Print nothing but the lines below starting at the line that holds "You are a computer-use agent. The image" and ending at the line that holds "Click the right arrow next to 起始时间", including both, each exactly as written.
[Extracted information]
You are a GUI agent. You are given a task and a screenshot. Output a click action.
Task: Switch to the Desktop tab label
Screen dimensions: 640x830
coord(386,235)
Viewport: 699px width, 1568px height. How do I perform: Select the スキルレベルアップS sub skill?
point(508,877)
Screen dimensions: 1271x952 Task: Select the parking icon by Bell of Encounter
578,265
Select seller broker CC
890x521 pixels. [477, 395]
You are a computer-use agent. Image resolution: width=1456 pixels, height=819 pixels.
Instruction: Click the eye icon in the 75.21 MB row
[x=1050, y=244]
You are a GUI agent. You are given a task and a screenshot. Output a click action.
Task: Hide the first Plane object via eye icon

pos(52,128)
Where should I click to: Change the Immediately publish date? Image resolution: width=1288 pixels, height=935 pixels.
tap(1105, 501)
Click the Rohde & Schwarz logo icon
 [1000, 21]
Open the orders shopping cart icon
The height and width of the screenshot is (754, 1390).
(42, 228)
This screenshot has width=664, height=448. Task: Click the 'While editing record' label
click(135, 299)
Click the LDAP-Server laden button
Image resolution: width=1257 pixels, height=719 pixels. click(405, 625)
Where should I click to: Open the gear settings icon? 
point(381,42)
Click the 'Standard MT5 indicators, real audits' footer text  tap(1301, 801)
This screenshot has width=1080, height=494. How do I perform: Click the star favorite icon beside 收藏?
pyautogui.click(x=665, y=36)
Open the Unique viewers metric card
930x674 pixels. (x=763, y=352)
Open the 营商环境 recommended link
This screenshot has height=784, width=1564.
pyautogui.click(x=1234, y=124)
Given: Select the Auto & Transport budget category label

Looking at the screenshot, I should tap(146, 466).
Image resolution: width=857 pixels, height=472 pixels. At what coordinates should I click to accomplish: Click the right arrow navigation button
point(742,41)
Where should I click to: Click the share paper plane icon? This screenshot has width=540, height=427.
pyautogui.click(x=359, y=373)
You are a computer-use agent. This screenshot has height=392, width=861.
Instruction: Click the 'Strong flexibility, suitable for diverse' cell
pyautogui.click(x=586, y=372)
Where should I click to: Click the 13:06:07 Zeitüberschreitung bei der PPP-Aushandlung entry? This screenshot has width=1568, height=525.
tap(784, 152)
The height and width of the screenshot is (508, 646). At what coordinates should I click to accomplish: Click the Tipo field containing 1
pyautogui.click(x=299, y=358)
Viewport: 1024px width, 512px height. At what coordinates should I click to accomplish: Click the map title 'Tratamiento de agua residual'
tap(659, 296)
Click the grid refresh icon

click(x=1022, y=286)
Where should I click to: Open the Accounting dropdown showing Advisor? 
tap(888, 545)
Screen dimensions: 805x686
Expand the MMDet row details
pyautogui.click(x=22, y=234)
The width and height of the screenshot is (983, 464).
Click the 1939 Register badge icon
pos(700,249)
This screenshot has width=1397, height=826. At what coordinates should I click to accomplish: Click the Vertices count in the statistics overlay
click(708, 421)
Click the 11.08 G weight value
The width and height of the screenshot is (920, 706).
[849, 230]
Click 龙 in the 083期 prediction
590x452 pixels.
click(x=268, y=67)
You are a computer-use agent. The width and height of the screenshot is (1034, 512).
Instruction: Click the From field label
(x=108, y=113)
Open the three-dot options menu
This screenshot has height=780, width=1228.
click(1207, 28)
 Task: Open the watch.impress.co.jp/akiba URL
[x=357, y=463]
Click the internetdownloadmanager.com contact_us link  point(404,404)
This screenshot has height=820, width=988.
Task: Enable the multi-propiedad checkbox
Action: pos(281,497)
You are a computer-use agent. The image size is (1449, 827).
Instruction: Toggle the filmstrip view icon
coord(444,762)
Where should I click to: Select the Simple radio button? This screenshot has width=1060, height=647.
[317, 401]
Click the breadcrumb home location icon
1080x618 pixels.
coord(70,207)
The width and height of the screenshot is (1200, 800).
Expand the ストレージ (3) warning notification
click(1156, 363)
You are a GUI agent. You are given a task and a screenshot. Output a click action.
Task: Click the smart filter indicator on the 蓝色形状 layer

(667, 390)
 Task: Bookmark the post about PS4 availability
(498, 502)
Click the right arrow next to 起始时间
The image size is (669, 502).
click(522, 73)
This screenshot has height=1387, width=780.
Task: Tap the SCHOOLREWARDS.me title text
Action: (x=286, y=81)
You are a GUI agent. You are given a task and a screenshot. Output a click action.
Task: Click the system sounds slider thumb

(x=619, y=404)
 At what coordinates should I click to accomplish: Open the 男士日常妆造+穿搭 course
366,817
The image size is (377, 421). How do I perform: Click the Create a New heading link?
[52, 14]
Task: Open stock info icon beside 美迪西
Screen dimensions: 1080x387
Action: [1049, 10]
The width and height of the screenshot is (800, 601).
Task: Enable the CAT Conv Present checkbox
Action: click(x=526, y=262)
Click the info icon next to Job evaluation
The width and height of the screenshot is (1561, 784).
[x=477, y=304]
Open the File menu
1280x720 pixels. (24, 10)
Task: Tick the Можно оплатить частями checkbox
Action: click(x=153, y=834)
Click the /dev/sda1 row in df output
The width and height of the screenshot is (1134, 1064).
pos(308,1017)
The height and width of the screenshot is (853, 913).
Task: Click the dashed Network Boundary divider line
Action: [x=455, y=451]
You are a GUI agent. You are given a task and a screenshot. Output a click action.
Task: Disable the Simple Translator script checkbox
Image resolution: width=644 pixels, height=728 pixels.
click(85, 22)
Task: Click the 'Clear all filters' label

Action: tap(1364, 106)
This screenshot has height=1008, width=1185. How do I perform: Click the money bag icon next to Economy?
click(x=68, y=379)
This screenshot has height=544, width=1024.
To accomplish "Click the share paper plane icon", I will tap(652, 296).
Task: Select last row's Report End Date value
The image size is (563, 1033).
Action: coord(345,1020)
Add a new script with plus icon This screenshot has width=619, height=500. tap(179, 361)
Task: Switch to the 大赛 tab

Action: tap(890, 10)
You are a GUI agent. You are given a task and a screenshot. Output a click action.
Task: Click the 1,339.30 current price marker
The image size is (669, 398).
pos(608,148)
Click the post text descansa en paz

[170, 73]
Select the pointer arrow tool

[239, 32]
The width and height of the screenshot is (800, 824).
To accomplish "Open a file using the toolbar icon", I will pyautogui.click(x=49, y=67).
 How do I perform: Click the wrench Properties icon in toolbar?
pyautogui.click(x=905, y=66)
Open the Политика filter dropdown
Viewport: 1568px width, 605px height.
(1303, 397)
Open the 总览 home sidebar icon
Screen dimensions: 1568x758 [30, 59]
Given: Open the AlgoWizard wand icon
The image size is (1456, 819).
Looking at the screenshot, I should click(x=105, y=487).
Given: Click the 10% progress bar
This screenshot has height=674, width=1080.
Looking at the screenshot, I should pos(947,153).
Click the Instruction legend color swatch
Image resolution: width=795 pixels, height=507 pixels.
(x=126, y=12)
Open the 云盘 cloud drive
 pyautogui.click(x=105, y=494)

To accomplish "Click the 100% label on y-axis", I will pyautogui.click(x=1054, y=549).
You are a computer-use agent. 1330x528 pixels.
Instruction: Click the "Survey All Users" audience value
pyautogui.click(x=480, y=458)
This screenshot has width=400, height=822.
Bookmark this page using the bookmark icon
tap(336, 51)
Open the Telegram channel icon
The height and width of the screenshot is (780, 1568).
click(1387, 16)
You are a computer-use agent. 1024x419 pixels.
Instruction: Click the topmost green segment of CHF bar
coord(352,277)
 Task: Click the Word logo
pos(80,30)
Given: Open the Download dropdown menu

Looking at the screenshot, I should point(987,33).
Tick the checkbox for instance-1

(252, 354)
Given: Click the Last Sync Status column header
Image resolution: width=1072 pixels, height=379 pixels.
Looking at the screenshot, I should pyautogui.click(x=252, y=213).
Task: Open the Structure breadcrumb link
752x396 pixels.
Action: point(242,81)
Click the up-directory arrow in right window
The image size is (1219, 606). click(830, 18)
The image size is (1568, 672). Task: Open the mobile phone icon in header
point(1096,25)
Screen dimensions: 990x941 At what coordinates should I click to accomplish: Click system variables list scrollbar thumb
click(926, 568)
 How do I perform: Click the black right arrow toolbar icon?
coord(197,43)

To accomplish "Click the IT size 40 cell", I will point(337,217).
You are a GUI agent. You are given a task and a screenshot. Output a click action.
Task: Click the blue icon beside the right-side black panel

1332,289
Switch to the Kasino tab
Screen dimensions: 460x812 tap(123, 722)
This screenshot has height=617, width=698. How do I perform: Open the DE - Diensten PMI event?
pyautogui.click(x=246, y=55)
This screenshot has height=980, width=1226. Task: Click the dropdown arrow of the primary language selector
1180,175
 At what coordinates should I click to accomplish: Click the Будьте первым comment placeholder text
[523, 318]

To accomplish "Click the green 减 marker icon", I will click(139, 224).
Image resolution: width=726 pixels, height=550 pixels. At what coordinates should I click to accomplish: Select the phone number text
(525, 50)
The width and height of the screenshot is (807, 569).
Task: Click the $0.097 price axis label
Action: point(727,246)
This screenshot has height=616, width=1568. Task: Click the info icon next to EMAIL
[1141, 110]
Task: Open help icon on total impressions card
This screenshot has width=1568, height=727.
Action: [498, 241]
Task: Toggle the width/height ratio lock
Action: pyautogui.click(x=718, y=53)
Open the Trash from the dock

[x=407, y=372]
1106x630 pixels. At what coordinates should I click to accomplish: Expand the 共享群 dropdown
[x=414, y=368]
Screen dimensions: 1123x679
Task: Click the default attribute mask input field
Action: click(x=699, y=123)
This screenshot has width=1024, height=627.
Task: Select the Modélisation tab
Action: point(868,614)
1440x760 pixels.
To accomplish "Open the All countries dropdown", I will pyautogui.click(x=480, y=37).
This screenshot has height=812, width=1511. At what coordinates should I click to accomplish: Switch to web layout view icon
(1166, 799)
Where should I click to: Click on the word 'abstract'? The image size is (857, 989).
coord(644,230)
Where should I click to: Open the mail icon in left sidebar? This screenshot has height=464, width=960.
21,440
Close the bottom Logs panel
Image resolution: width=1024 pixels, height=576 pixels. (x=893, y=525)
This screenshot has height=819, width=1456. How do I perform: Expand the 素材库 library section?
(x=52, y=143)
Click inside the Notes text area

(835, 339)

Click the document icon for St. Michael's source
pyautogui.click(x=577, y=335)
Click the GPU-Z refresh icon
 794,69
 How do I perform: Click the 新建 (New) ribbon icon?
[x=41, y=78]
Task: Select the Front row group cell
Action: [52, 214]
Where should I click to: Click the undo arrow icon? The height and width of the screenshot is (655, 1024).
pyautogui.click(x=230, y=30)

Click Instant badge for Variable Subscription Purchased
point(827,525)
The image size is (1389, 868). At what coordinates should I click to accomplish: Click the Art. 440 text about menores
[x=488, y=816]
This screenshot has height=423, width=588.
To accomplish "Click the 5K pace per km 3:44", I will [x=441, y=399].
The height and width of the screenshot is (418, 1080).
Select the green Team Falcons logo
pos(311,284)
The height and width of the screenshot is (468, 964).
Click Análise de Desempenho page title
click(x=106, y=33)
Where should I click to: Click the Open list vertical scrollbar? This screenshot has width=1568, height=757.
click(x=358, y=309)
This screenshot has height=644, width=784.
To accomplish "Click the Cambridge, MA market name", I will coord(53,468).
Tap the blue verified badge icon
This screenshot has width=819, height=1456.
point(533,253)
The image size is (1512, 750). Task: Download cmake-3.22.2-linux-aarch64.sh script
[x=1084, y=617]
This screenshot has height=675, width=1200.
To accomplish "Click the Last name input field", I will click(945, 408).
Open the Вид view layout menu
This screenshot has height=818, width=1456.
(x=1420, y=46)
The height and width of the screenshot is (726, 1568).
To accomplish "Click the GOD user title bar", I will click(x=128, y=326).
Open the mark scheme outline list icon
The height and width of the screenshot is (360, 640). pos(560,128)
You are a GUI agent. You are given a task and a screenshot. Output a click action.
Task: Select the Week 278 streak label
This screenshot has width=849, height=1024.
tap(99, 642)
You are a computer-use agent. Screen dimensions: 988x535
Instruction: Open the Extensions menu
[/Extracted information]
• [Reply]:
You are a computer-use agent. The image size is (1449, 827).
Instruction: Toggle the filmstrip view icon
coord(444,762)
Where should I click to: Select the Simple radio button? This screenshot has width=1060, height=647.
[317, 401]
Click the breadcrumb home location icon
1080x618 pixels.
coord(70,207)
The width and height of the screenshot is (1200, 800).
Expand the ストレージ (3) warning notification
click(1156, 363)
You are a GUI agent. You are given a task and a screenshot. Output a click action.
Task: Click the smart filter indicator on the 蓝色形状 layer

(667, 390)
 Task: Bookmark the post about PS4 availability
(498, 502)
Click the right arrow next to 起始时间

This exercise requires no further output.